== Task statement ==
Render the entries as a JSON list of strings, one string per line, leaving out blank lines. Start at the line containing "Collapse Select a location to recover section" and end at the last line of the entries, including both.

== Records to process ==

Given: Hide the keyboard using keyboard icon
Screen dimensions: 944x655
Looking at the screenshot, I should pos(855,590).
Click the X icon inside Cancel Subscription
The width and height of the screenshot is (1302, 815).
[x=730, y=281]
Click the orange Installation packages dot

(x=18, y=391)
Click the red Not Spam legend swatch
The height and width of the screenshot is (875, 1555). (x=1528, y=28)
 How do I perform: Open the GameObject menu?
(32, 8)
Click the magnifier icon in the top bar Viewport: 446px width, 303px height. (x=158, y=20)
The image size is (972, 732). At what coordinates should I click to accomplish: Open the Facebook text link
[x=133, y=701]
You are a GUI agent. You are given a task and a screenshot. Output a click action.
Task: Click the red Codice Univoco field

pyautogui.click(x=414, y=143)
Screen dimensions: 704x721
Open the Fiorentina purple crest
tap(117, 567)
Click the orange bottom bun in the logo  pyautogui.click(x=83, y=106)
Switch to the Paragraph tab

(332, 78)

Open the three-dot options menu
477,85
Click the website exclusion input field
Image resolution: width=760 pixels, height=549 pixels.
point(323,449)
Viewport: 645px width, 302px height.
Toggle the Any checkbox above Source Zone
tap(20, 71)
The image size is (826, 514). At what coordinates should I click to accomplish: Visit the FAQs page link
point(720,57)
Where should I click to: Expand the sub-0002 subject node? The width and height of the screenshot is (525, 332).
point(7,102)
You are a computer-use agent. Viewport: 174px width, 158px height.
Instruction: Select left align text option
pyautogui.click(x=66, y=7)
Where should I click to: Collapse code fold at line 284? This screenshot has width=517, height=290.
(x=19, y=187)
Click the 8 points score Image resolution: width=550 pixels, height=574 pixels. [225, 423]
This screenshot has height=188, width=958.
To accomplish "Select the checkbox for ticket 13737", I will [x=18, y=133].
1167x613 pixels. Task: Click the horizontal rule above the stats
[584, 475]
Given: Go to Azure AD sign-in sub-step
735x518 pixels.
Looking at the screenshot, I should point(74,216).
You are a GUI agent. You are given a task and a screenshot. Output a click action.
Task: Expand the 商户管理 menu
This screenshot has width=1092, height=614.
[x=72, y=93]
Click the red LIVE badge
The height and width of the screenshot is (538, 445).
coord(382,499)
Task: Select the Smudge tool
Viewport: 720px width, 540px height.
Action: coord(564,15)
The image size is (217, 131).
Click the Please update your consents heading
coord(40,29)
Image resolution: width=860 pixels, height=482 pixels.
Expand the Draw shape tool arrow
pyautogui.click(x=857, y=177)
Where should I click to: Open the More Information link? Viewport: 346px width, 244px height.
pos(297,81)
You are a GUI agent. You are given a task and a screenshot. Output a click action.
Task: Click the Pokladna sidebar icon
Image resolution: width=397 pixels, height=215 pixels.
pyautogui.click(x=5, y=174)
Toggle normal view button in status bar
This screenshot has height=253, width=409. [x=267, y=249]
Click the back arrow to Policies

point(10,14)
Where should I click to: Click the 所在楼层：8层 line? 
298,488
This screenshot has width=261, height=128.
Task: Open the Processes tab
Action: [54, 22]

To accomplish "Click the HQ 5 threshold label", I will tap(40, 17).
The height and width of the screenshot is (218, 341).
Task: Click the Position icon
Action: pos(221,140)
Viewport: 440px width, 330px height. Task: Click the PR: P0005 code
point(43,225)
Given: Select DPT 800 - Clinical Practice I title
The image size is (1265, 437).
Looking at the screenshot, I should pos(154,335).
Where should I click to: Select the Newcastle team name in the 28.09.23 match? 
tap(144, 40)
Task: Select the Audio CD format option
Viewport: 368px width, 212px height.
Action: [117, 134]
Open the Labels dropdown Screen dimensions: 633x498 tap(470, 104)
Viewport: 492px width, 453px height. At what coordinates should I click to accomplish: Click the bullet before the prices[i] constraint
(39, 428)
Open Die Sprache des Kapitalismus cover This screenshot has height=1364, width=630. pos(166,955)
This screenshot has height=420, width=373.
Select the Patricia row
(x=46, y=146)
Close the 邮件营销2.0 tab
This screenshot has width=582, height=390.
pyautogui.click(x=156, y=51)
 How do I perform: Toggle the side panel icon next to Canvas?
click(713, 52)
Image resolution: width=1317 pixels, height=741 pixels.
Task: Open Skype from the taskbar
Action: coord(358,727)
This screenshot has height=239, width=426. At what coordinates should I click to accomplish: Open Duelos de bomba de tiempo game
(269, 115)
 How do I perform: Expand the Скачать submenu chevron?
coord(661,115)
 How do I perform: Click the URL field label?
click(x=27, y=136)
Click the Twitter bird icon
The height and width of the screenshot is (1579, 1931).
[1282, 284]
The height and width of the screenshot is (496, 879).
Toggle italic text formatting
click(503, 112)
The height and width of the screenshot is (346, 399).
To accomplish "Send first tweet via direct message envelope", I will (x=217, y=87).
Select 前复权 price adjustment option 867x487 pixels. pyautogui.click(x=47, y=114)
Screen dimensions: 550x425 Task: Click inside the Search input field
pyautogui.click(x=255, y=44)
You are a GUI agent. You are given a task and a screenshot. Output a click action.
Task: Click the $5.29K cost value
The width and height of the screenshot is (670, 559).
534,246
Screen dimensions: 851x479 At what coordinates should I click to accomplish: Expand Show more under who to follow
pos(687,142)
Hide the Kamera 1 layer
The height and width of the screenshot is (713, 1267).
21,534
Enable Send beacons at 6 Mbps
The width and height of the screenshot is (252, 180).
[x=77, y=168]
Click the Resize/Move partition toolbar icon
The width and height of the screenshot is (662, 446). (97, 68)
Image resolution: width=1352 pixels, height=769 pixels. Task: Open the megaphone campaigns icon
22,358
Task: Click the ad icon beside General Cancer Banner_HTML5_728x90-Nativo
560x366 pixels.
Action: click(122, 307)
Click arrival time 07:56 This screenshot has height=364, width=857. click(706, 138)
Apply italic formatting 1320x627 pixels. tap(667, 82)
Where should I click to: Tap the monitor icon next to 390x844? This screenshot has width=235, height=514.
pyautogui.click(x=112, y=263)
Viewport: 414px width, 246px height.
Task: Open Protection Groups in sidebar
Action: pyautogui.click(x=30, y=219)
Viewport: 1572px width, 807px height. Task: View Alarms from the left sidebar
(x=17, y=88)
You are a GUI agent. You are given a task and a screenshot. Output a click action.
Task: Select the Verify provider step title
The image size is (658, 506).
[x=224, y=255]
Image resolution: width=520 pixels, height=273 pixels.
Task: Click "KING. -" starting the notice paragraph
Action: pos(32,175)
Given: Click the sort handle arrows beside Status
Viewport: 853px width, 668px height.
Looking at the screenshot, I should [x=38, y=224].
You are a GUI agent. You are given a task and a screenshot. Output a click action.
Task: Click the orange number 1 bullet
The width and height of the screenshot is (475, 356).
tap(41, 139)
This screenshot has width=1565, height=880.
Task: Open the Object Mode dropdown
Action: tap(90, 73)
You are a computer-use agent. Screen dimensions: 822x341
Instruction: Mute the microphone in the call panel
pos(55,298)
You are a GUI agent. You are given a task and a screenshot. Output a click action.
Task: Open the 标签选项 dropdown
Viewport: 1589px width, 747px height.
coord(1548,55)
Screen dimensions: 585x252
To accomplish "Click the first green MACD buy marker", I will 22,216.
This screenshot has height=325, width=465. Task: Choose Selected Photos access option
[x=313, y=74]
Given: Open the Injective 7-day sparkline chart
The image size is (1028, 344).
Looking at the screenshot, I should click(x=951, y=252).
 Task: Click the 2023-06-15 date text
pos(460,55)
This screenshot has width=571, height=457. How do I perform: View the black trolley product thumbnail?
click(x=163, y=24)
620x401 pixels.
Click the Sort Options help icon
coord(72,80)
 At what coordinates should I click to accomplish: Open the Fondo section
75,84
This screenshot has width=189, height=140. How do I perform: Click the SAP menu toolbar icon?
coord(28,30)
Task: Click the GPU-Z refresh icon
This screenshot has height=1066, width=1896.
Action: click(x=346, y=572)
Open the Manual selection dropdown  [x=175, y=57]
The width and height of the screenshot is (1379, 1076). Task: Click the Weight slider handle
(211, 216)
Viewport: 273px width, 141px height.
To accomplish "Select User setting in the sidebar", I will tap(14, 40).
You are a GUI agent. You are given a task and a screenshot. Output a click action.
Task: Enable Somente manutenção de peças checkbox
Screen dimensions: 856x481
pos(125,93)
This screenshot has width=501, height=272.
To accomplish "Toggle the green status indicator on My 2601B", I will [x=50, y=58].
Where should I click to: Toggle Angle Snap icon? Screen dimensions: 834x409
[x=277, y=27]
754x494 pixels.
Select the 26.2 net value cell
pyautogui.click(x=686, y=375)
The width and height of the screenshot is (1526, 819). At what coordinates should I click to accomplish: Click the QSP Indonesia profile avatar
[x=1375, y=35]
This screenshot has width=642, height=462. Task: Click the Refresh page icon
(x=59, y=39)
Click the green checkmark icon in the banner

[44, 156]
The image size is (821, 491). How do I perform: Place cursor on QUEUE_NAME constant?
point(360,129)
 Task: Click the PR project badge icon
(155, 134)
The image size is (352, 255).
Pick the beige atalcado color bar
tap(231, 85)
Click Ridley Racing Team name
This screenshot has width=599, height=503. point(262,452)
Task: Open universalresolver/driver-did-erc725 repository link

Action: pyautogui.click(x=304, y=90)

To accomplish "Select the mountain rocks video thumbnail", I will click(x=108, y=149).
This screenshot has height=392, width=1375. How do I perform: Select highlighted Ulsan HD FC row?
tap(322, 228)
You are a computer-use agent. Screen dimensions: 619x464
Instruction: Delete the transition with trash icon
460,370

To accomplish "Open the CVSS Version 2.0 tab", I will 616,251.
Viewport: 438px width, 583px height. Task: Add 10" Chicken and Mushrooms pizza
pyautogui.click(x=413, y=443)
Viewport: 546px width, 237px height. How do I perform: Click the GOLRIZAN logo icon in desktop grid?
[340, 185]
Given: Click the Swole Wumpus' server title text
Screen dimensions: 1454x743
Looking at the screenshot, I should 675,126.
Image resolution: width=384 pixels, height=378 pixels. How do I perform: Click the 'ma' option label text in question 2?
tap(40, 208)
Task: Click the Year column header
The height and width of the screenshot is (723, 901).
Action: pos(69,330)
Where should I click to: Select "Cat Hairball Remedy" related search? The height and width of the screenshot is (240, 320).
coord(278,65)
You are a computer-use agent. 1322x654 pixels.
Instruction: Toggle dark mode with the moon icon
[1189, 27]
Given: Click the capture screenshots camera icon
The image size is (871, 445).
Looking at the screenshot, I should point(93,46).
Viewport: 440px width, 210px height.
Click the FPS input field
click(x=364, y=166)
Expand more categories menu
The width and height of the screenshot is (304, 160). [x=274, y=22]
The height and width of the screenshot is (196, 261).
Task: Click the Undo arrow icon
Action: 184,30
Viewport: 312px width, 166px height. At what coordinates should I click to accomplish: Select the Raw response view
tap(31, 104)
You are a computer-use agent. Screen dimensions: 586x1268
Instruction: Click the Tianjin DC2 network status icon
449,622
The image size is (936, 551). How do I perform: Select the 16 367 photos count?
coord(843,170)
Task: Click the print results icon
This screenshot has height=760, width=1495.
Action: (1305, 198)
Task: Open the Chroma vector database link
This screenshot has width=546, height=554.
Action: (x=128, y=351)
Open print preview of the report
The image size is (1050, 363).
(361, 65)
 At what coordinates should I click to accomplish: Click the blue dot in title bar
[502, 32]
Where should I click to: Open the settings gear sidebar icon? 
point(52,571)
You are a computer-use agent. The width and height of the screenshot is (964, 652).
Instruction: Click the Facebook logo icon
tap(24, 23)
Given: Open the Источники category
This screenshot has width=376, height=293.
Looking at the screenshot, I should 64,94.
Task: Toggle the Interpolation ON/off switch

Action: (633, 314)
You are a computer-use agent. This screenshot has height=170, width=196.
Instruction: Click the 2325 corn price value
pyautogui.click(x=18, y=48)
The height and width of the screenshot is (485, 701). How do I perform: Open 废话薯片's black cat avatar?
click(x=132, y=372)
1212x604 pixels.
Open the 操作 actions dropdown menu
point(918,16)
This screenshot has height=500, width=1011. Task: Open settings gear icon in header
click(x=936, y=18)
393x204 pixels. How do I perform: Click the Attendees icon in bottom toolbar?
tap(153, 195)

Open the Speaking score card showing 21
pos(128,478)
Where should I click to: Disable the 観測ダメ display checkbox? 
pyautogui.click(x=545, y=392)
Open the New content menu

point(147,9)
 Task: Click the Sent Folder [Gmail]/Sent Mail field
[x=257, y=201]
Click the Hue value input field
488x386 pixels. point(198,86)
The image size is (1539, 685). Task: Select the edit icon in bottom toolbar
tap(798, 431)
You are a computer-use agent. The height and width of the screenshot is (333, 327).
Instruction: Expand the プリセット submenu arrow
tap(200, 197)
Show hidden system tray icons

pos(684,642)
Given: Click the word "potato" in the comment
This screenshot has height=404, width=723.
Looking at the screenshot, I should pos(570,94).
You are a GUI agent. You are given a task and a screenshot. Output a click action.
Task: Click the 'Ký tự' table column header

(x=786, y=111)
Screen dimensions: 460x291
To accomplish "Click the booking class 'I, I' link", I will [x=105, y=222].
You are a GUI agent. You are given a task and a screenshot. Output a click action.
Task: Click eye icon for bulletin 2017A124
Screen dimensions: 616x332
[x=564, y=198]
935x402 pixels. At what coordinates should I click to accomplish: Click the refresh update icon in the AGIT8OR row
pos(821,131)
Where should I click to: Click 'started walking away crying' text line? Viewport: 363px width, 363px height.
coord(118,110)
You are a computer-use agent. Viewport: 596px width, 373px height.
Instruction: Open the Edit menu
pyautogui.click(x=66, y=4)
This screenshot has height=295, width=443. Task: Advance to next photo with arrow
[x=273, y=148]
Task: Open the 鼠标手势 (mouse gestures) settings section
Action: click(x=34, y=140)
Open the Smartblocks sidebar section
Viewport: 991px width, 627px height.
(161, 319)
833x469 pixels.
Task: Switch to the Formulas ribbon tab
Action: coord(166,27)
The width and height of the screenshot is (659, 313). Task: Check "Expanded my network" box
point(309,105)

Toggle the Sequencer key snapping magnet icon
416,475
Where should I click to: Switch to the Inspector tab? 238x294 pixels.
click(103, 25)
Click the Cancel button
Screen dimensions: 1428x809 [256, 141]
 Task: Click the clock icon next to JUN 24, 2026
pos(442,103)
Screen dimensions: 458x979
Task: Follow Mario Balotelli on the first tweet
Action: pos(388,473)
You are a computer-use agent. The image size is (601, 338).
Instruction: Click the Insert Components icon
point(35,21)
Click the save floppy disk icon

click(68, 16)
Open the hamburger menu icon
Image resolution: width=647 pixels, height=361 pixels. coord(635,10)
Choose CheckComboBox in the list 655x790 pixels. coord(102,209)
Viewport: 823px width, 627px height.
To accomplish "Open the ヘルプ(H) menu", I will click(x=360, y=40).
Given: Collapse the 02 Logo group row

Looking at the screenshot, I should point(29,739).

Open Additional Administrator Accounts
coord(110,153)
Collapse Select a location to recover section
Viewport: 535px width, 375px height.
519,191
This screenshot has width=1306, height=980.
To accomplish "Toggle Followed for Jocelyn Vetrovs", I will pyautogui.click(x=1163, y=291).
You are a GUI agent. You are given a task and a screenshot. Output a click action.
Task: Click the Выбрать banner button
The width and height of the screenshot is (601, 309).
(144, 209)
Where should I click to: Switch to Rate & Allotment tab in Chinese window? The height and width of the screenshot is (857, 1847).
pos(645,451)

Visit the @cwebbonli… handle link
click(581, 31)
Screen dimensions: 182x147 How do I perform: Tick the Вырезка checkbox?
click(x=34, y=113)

== Solved exercise ==
[
  "Collapse Select a location to recover section",
  "Viewport: 535px width, 375px height.",
  "519,191",
  "This screenshot has width=1306, height=980.",
  "To accomplish \"Toggle Followed for Jocelyn Vetrovs\", I will pyautogui.click(x=1163, y=291).",
  "You are a GUI agent. You are given a task and a screenshot. Output a click action.",
  "Task: Click the Выбрать banner button",
  "The width and height of the screenshot is (601, 309).",
  "(144, 209)",
  "Where should I click to: Switch to Rate & Allotment tab in Chinese window? The height and width of the screenshot is (857, 1847).",
  "pos(645,451)",
  "Visit the @cwebbonli… handle link",
  "click(581, 31)",
  "Screen dimensions: 182x147 How do I perform: Tick the Вырезка checkbox?",
  "click(x=34, y=113)"
]